Two possible methods are probably both fine here:

exposed numpy arrays are non-writeable views onto our data. __dealloc__ is modified to transfer data ownership to the created numpy array on structure deallocation, as we can be certain that the numpy array will always out-live us as long as we maintain a reference to it after creation (i.e. we use a strongref cache not a weakref one), and then we gain numpy/Python GC semantics. We set the non-writeable flag on the created numpy array to prevent someone in Python screwing with us in C code (or I suppose we could allow it so people can specialise in-place operations?).

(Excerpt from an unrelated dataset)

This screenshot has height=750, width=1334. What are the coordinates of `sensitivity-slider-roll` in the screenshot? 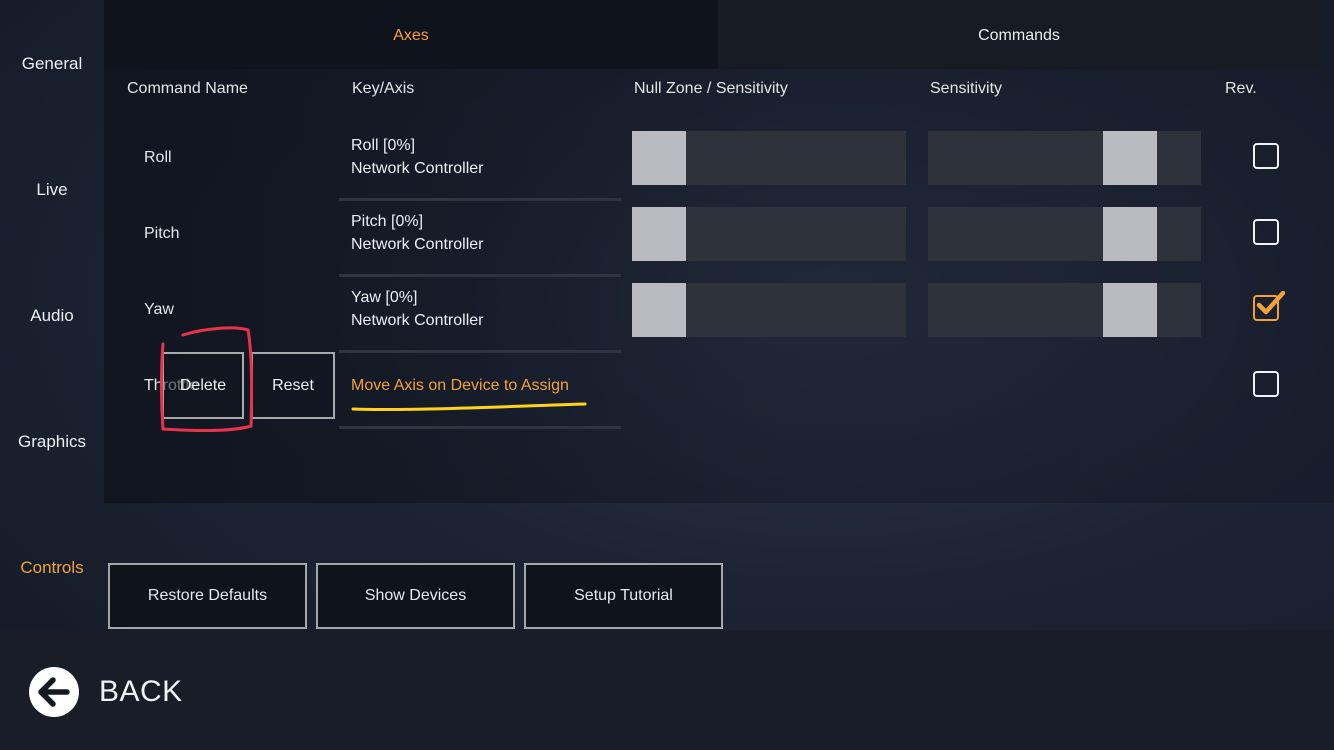 It's located at (1064, 158).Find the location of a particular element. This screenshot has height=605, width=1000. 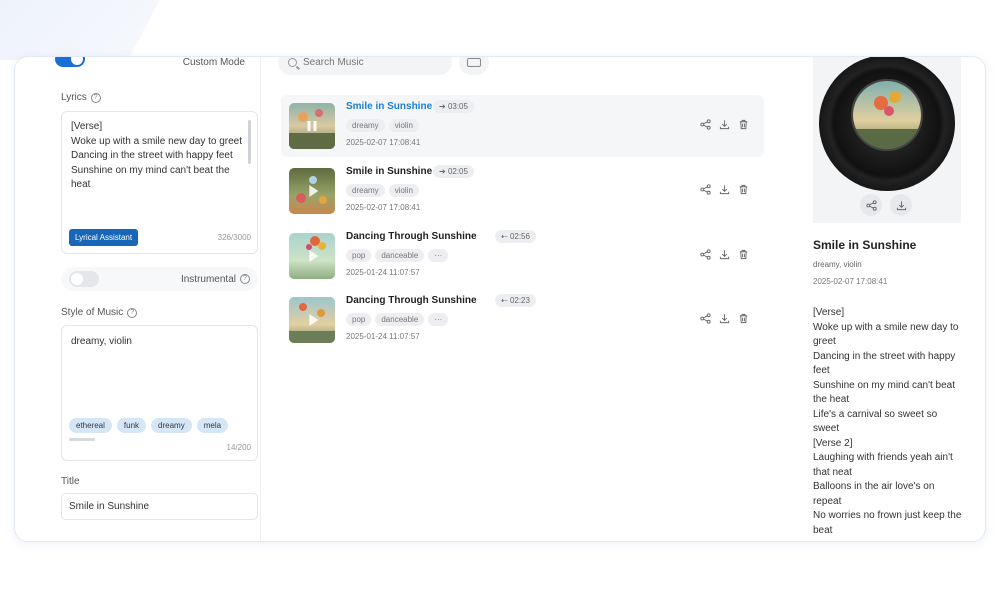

exposed numpy arrays are writeable copies of our data. We copy our data into a new numpy array every time Python requests a C-backed data attribute. We don’t have to worry about any ownership considerations at all, but in-place operations in Python become impossible and there’s a copy penalty every time Python accesses a data attribute on us.

I would tend towards method 1, and having written this, I suspect that my concerns about keeping the numpy arrays immutable are unfounded—we can allow them to be modified in-place. CQobjEvo and such like will by default make copies of passed data structures, mediated by some sort of own initialisation parameter.